El CAE fue presentado originalmente como una herramienta de acceso a la educación superior, su legitimidad descansaba en la promesa de movilidad social, pero ahora el cobro se realiza mediante facultades propias del aparato fiscal, por expresa voluntad del Gobierno de turno, produciendo una inversión simbólica del sistema: El instrumento que debía expandir oportunidades termina operando mediante mecanismos asociados a la recaudación estatal como un castigo y que de acuerdo a muchos testimonios, ejercido sin distinción de ingresos o del origen de los fondos presentes en las cuentas corrientes vulnerando el tope de las 56 UF establecido en el artículo 57 del Código del Trabajo.
La paradoja es evidente.
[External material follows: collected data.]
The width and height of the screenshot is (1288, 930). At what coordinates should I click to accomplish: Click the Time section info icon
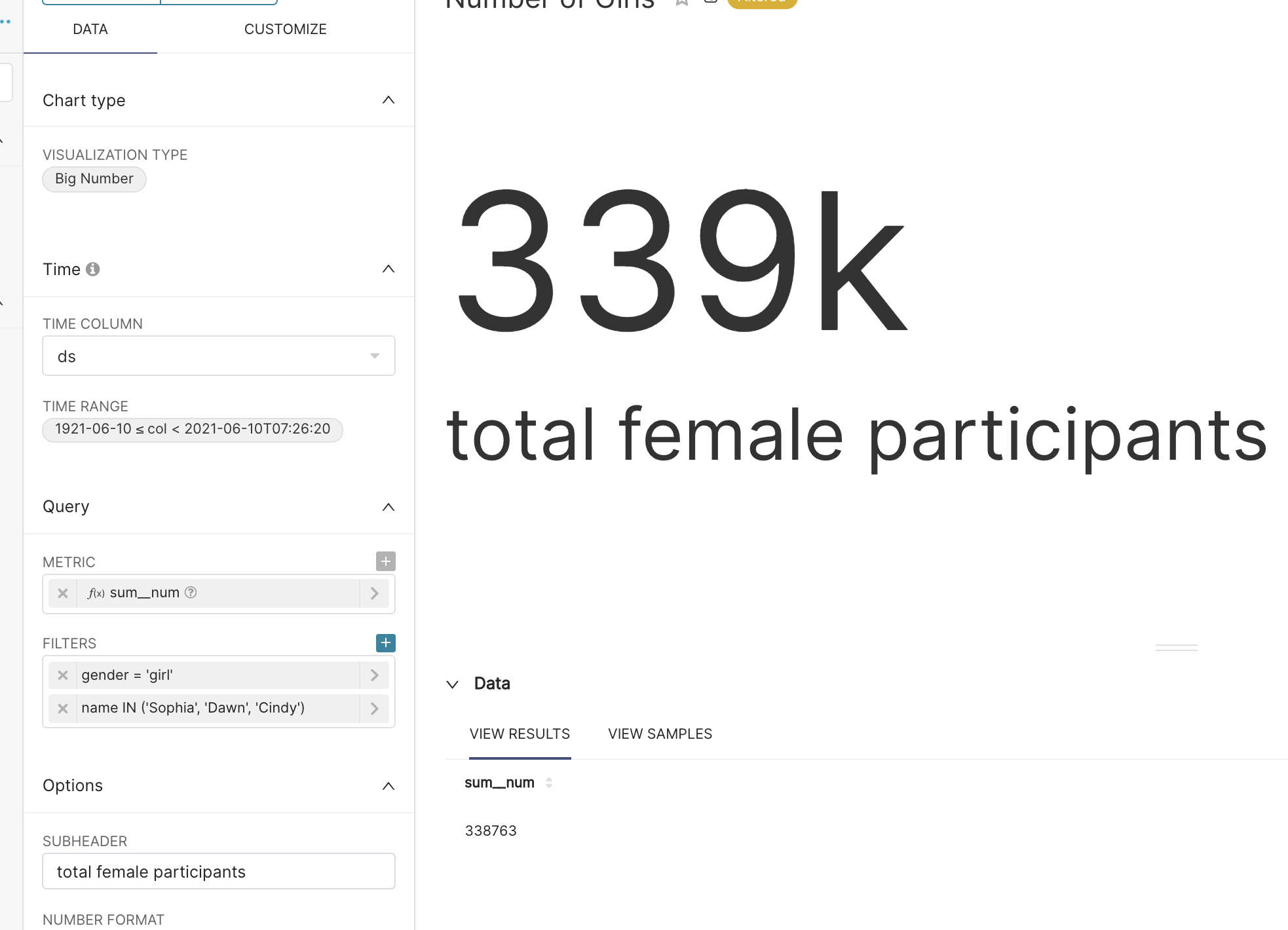point(93,269)
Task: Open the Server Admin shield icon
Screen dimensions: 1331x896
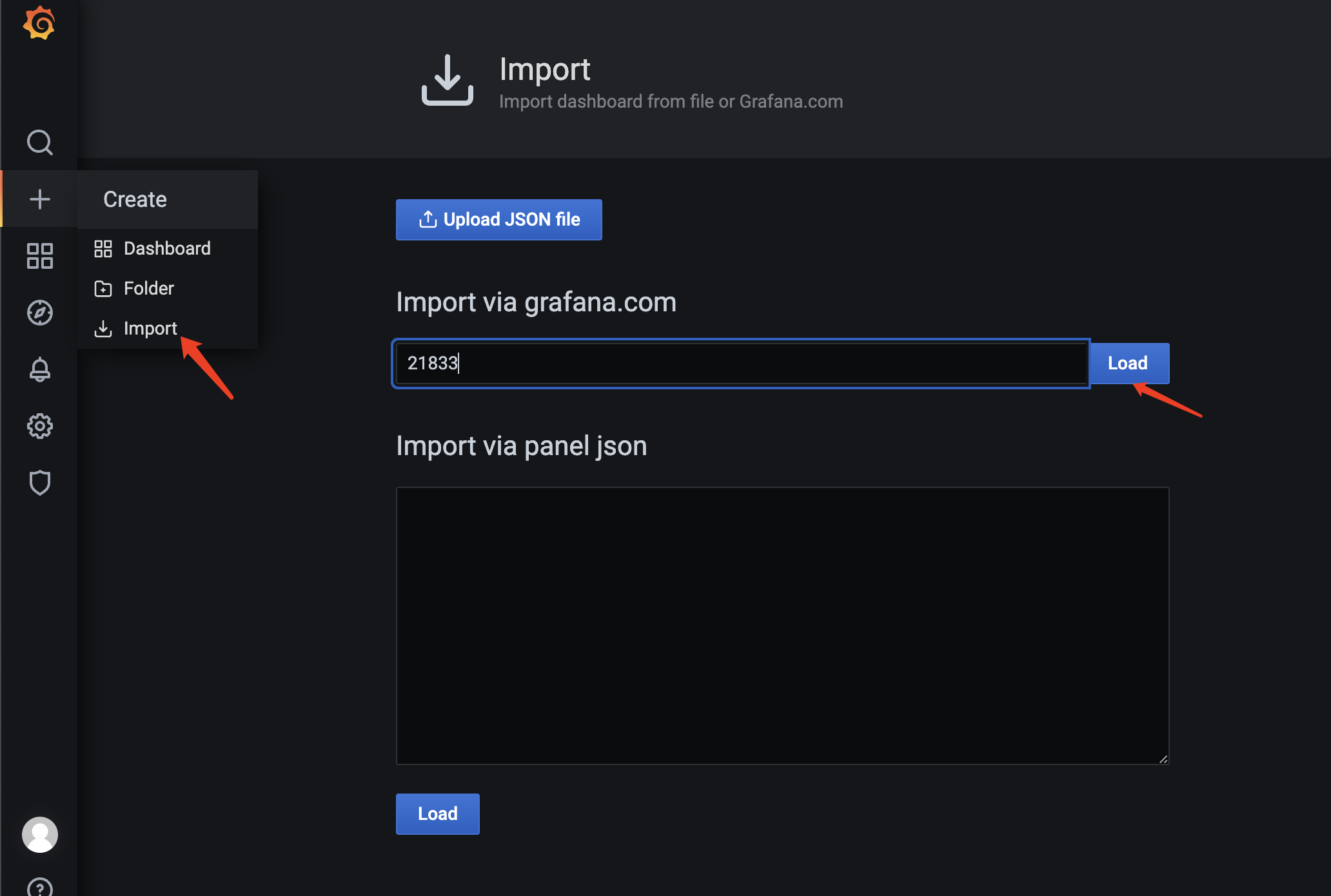Action: click(39, 483)
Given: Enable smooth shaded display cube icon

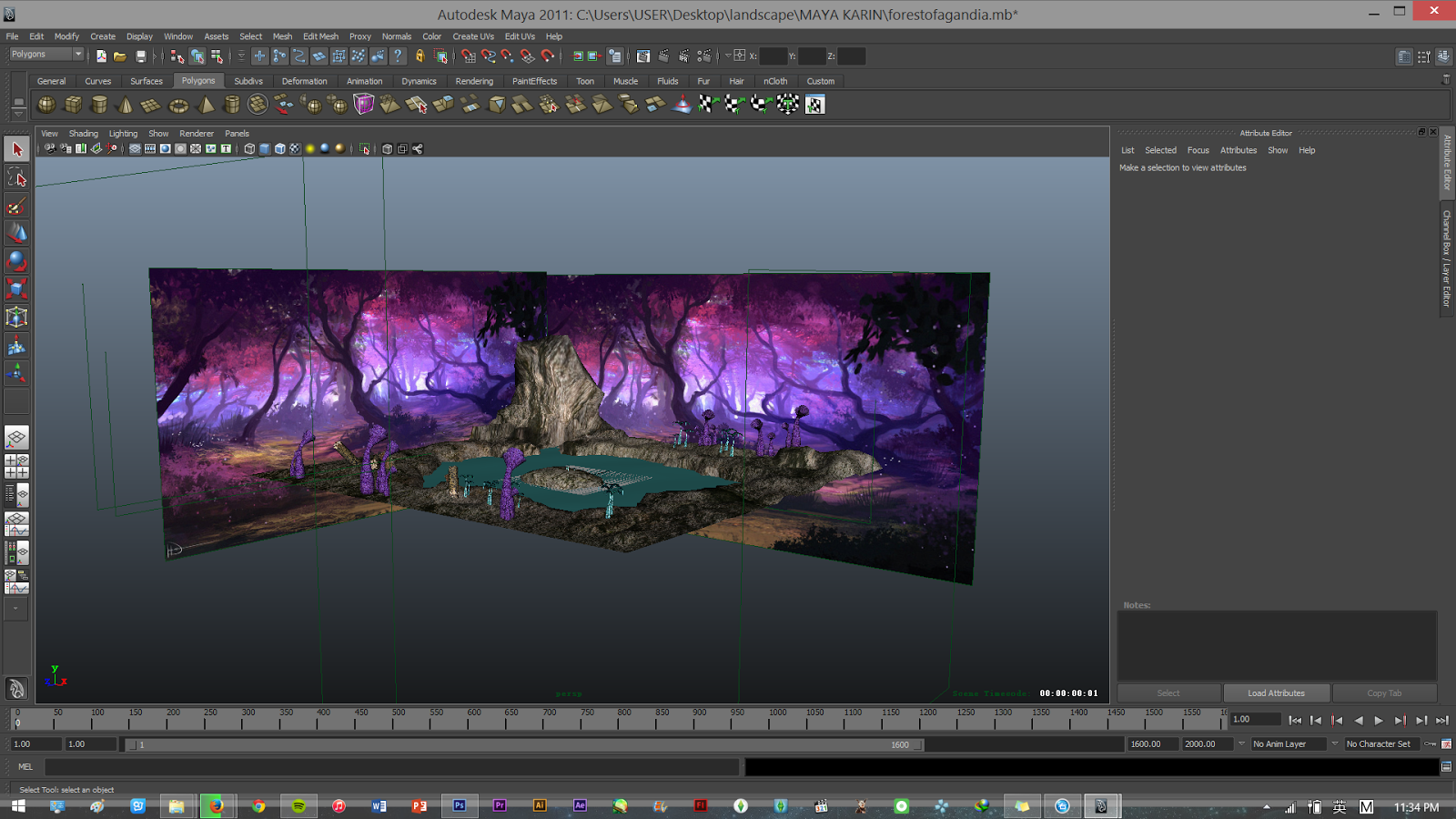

El estudiante nunca contrató un impuesto; contrató un crédito. Aun así, los fallos sobre recursos de protección de diferentes Cortes de Apelaciones del país no son del todo concluyentes, pero apuntan que esta vía no sería idónea para resolver esta controversia pues no existen derechos indubitados que proteger. Al parecer ante esta “transustanciación” de la deuda, la única palabra que quedaría por explorar sería la “inconstitucionalidad”.
Cuando el Estado financia la educación, cumple una función social. Pero cuando persigue una deuda educacional mediante mecanismos propios de la recaudación fiscal, surge una pregunta incómoda para una democracia constitucional: ¿Estamos cobrando un crédito o estamos castigando la decisión de estudiar?